HERZ A. FRIÁK Martin ROSSBERG D. HENTSCHEL M. THESKA F. WANG D. HOLEC D. ŠOB Mojmír SCHNEEWEISS Oldřich SCHAAF P.

Year of publication 2015
Type Article in Periodical
Magazine / Source Applied Physics Letters
MU Faculty or unit

Central European Institute of Technology

Citation
Web http://scitation.aip.org/content/aip/journal/apl/107/7/10.1063/1.4928627
Doi http://dx.doi.org/10.1063/1.4928627
Field Solid matter physics and magnetism
Keywords GENERALIZED GRADIENT APPROXIMATION; NANOPOROUS GOLD NANOPARTICLES; AUGMENTED-WAVE METHOD; ELASTIC-CONSTANTS; BILAYER; NICKEL; FABRICATION; PRESSURE; ALLOYS; FILMS
Description Solid-state dewetting is used to fabricate supersaturated, submicron-sized Au-Ni solid solution particles out of thin Au/Ni bilayers by means of a rapid thermal annealing technique.
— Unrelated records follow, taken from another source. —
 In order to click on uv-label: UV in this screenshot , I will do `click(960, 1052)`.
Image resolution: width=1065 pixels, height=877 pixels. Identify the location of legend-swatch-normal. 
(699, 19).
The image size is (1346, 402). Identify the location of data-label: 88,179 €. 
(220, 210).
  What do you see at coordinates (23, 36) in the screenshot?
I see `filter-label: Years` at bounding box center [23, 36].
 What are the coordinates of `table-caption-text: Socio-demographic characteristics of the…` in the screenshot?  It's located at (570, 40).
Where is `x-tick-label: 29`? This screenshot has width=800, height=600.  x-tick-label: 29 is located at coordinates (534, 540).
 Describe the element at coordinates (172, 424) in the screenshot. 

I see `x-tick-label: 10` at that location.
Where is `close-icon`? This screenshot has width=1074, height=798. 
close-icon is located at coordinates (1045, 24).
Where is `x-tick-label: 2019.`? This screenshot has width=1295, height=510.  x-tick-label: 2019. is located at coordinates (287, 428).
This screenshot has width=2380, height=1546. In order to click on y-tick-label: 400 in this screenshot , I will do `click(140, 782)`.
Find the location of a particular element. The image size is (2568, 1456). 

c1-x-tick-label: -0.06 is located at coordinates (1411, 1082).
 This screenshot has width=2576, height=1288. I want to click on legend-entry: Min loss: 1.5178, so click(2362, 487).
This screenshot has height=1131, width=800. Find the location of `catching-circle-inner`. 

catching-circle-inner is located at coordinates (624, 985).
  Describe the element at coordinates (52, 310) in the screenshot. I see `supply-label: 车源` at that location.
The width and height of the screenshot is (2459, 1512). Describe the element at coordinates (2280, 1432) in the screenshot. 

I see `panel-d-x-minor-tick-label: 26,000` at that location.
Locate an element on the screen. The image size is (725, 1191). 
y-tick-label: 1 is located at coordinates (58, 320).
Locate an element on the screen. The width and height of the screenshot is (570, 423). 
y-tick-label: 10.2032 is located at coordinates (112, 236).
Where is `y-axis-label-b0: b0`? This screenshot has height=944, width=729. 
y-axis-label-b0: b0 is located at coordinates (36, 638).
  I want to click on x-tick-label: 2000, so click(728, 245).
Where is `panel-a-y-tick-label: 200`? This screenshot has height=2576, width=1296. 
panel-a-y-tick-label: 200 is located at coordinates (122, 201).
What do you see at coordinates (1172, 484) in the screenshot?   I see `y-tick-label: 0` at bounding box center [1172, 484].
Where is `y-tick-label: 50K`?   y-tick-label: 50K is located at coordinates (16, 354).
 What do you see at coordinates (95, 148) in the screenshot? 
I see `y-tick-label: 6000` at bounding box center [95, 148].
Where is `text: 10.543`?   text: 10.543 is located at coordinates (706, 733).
Phase separation in such particles is studied with respect to their equilibrium crystal (or Wulff) shape by subsequent annealing at elevated temperature. It is found that {100} faceting planes of the equilibrated particles are enriched with Ni and {111} faces with Au. Both phases are considered by quantum-mechanical calculations in combination with an error-reduction scheme that was developed to compensate for a missing exchange-correlation potential that would reliably describe both Au and Ni. The observed phase configuration is then related to the minimization of strongly anisotropic elastic energies of Au- and Ni-rich phases and results in a rather unique nanoparticle composite state that is characterized by nearly uniform value of elastic response to epitaxial strains all over the faceted surface. The same conclusion is yielded also by evaluating bi-axial elastic moduli when employing interpolated experimental elastic constants. This work demonstrates a useful route for studying features of physical metallurgy at the mesoscale. (C) 2015 AIP Publishing LLC.